Loading IMPROVE Data
In this tutorial we will read and load data from the IMPROVE aerosol network (http://vista.cira.colostate.edu/Improve/)
To do this we need to first download the data from the colstate.edu website. There are a few format requirements needed to be compatible with MONET. First go to http://views.cira.colostate.edu/fed/DataWizard/Default.aspx to download data.
Select the Raw data
Datasets is the “IMPROVE aerosol”
Select any number of sites
Select your parameters
Select the dates in question
Fields
Dataset (required)
Site (required)
POC (required)
Date (required)
Parameter (required)
Data Value (required)
Latitude (required)
Longitude (required)
State (optional)
EPACode (optional)
Options
skinny format
delimited (note you will need to pass this onto the open command, ‘,’ by default)
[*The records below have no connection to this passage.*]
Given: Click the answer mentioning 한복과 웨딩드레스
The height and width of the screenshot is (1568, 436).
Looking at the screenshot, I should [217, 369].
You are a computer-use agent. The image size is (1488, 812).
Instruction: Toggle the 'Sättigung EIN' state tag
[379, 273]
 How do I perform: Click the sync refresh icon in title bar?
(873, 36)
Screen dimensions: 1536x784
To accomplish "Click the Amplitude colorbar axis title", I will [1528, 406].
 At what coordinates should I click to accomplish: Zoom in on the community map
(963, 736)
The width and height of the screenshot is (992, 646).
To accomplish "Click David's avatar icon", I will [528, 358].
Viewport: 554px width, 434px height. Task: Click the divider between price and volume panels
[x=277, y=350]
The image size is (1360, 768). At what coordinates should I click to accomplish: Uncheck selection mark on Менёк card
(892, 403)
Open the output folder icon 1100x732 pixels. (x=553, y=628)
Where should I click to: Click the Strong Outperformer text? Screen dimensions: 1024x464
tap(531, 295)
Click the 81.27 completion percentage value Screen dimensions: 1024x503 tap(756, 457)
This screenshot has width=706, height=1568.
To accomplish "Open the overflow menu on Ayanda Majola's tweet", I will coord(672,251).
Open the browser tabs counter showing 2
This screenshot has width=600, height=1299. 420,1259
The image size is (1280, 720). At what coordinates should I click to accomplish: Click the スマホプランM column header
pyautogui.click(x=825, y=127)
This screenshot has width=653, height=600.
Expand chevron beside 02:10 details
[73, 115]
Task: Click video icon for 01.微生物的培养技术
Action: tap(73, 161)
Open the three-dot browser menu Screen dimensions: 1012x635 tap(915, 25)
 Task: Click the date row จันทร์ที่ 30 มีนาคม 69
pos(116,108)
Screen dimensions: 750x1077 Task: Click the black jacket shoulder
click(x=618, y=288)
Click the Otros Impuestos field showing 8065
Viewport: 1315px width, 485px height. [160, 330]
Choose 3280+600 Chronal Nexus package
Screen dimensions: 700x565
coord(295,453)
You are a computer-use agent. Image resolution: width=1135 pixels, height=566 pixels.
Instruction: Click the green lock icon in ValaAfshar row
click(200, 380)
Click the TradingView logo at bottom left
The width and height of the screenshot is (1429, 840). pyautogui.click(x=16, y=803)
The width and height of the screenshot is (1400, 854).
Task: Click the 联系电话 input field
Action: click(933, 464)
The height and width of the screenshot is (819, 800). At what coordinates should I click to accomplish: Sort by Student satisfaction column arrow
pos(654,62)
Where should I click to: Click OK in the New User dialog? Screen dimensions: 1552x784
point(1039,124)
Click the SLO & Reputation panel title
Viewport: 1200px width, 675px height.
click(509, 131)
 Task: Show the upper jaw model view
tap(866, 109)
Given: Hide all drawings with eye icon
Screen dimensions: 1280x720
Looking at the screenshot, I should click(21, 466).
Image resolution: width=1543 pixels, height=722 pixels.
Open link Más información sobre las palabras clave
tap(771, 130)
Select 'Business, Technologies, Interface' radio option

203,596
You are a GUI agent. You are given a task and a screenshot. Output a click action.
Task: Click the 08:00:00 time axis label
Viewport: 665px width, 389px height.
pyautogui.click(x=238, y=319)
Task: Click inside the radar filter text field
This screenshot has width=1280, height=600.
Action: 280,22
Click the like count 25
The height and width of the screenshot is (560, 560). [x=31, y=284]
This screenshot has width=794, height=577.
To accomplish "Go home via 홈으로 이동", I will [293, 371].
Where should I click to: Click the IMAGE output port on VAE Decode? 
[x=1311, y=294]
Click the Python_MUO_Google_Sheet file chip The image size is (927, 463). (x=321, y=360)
After downloading we can then read the data. Here we included the EPACode and State to add additional meta data stored on the EPA auxiliary files used in the EPA AQS and AirNow datasets in MONET. Let’s make a few imports from monet and some other libraries that will aid us later.
from monet.obs import improve
import matplotlib.pyplot as plt
from monet.util import tools
from monet.plots import *
import pandas as pd
Now we will load the data (in this case the file is ‘2018620155016911Q1N0Mq.txt’)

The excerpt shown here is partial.